At this point, we thought this is a KVM bug, and we even thought we found the right solution to fix this issue. We came up with this (wrong) patch and submitted it to the Linux Kernel Mailing List.
Bug or Feature
In the (very productive) discussion, we learned that it is possible for the L0 VMM to exit with L2 state. This is a rather unexpected situation and something that was not obvious to us reading the KVM API. The L0 VMM typically exits with L1 state, the only way that it exits with L2 state is during a signal exit.
While knowing that we can see L2 state in L0 cleared up some of our misconceptions, it still didn’t explain why the CR4.VMXE
bit was suddenly appearing. After more debugging, we found that the underlying issue was due to an inefficiency in our KVM backend for VirtualBox. There are situations in which VirtualBox marks control registers as dirty even though they haven’t changed. This is not an issue if VirtualBox handles an L1 exit, but it is an issue if the exit originates from the L2 guest.
So the situation is that, during an L2 guest, VirtualBox was marking CR4
as dirty, even though it’s state didn’t change. This caused the READ_SHADOW
to be modified and leak state from the L1 guest into the L2 guest.
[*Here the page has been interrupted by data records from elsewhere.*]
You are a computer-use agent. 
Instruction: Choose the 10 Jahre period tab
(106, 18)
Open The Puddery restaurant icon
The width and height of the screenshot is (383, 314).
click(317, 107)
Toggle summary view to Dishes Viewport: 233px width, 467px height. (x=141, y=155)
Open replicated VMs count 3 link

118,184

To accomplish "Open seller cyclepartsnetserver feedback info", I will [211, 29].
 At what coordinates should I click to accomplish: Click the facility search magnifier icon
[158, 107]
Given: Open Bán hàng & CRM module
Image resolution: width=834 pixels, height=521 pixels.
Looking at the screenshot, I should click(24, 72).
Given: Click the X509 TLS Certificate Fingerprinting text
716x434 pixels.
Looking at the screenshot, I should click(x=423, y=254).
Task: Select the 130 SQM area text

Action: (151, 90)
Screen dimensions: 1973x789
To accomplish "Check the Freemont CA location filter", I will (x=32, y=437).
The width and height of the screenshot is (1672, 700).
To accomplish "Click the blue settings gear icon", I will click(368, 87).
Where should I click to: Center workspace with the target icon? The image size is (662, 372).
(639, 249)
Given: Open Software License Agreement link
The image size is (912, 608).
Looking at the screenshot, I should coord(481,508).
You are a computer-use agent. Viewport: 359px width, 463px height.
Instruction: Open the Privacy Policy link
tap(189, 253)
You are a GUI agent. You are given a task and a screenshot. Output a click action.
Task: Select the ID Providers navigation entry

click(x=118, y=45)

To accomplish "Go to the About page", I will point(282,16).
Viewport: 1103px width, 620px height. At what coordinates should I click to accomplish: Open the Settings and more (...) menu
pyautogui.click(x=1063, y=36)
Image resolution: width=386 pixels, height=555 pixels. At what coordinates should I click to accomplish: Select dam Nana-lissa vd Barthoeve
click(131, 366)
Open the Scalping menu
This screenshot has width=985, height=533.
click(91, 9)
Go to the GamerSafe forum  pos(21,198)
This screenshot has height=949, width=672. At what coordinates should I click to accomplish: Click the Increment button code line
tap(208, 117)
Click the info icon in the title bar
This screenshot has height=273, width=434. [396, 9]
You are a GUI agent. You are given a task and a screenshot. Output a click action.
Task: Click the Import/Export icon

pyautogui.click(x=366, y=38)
The mailing list discussion made clear that this is expected behavior. The workaround is to avoid marking unmodified state as dirty. This is also the solution we have picked for our KVM backend for VirtualBox. However, it is still not clear how a VMM can reliably detect a L2 exit and avoid running into the same problem as we did.
Improving the Status Quo
We submitted a new patch that allows VMMs to probe for this situation and updates the documentation. We also identified scenarios where Qemu does not handle this situation correctly either and hope that our patch will help to simplify VMM implementation.
So while our immediate crash problem is solved for now and the KVM backend for VirtualBox has stable nested virtualization, the story hasn’t really concluded yet. We plan on writing an update once we have a permanent solution that also benefits other VMMs on Linux!